READING PASSAGE:
::::::::::
Overview of the study visits. QoL: Quality of Life; MRI: Magnetic Resonance Imaging.
1. Dermatology and pathology: evaluation of hypertrichosis and skin
Skin and hair were evaluated at multiple time points during the study by a dermatologist. Dermoscopy pictures were taken and evaluated. Scalp/forehead biopsy was performed as described in Ohko et al.9.
Cardiology
All participants underwent echocardiographic examination, cardiac magnetic resonance imaging (CMR), and a resting and cardiac exercise stress ECG. Heart rate and blood pressure were measured at every visit. Using echocardiography (GE System, Vivid E95, 1.6- to 3.2-MHz transducer), left ventricular end diastolic volume (LVEDV), left ventricular ejection fraction (LVEF), and left ventricle global longitudinal strain (GLS) were measured. Right ventricular systolic pressure (RVSP), diastolic function, and cardiac output (CO) were measured. All CMR exams were acquired using a 1.5T MRI scanner (MAGNETOM Avanto Fit, Siemens Healthineers). Acquisition included standard clinical sequences for assessment of cardiac volumes and function, vascular anatomy and T1-mapping and late gadolinium enhancement. Abnormal native T1 values were defined as greater than 950–1050 ms, based on previously derived local institutional sequence-specific cutoffs of 2 SDs above the mean in a healthy population.
Edema
Before glibenclamide treatment and during every visit patients were asked about possible treatment they receive for leg edema. Edema was measured using an adapted method of Kuhnke10, where measurement of leg circumference by tape is taken at the malleolar level and every 10 cm for eight leg segments.
Questionnaires
Quality of life was assessed using the 5-level EQ-5D version (EQ-5D-5 L) questionnaire at each visit11. This questionnaire evaluates five parts of health (mobility, self-care, daily activities, pain/discomfort, and anxiety/depression) and asks for participants to rate their overall health using a vertical visual analog scale marked from 0 to 100. A higher score means a better overall health rating. They were compared to the scores from the Dutch population12. A questionnaire about the emotional impact of hypertrichosis had been made for this study (supplementary appendix) and was filled in at each visit.
Results
Part 1 – Bench: treatment with Glibenclamide in zebrafish model of Cantú syndrome
CS zebrafish (Fig. 2A) were generated using CRISPR/Cas9-based nucleotide editing. We exposed CS fish to glibenclamide. The Sur2wt/GE fish showed significantly decreased EF (~ 25%) and cardiac output (CO) (~ 25%) in the presence of glibenclamide due to equally lowered stroke volume with stable heart rate, almost restoring wildtype condition (Fig. 2B-E). Exposure to 1% DMSO vehicle did not modify cardiac function and resulted in similar values to those in untreated fish.
::::::::::
PROVIDED MATERIAL:

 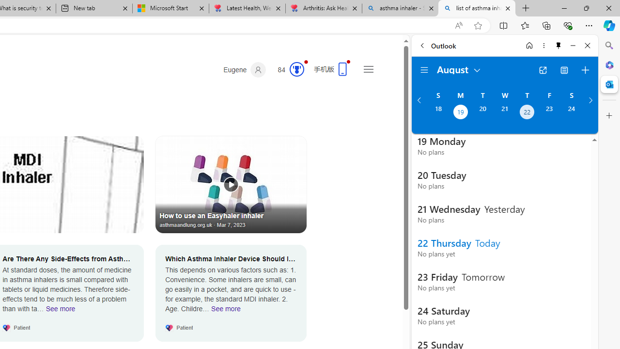 What do you see at coordinates (305, 61) in the screenshot?
I see `'Animation'` at bounding box center [305, 61].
::::::::::
REQUIRED TASKS:
1. In the Cantú syndrome study text, with whose scores were the EQ-5D-5L quality-of-life scores compared?
2. Write the next few sentences of the Cantú syndrome study text's results section, starting after its last sentence.
The material is not used in any of these tasks.

ANSWERS:
1. The scores from the Dutch population.

2.
Hypoglycemia as side effect of glibenclamide treatment in zebrafish
High doses of glibenclamide, as are required to correct CS-related phenotypes, would not only block CS KATP channels but also pancreatic channels, leading to elevated insulin secretion and decreased blood glucose. Consequently, hypoglycemia is predicted as the most likely adverse effect of glibenclamide when applied in non-diabetic patients, potentially limiting clinical application for CS. Thus, we assessed the effects of chronic glibenclamide in zebrafish. Glibenclamide exposure resulted in an obvious but not significant decrease in whole-body glucose (WBG) that failed to fully normalize after day 4 of treatment although an upwards trend was visible (Fig. 2E). Control larvae revealed WBG levels in accordance with previously published studies demonstrating a peak at 1 dpf followed by a significant decrease at 3dpf due to the formation of pancreatic β-cells islets and an associated increase in pancreatic insulin expression13,14. We cannot exclude that the hypoglycemia itself has an effect on the cardiac phenotype in the zebrafish study.
Glibenclamide corrects CS-related cardiac phenotype in Sur2wt/GE larvae. (A) Sur2wt/GE larvae were exposed to various KATP inhibitors over a period of 96 h starting at 1dpf. Larvae treated with DMSO were used as a vehicle control. (B-D) CS-associated cardiac features, namely ejection fraction, cardiac output and end-diastolic volume were assessed in Sur2wt/GE larvae after GLB treatment using high-speed video imaging. For all graphs, significance was determined by one-way ANOVA and subsequent post-hoc Tukey’s test for pairwise comparison: * p<0.05; ** p<0.01; *** p<0.001; **** p<0.0001. Data shown as mean ± SEM. Sample size: (B-D) wt/wt(-), n = 10; wt/wt(+), n = 16; wt/GE(-), n = 19; wt/GE(+), n = 41; All embryos analyzed originated from group matings of adult Sur2wt/GE zebrafish. (E) Chronic exposure to glibenclamide reduces whole-body glucose levels in CS zebrafish larvae. Absolute glucose levels in larval lysates consisting of a pool of 10 larvae each were measured applying a highly sensitive glucose assay kit. Glucose was measured in WT fish and fish prior to glibenclamide exposure at 1 dpf and after at 3 and 5 dpf. Mean whole-body glucose measurements from WT and Sur2wt/GE control and GLB treatment group. Additionally, absolute glucose levels of WT fish grown in E3 medium are shown.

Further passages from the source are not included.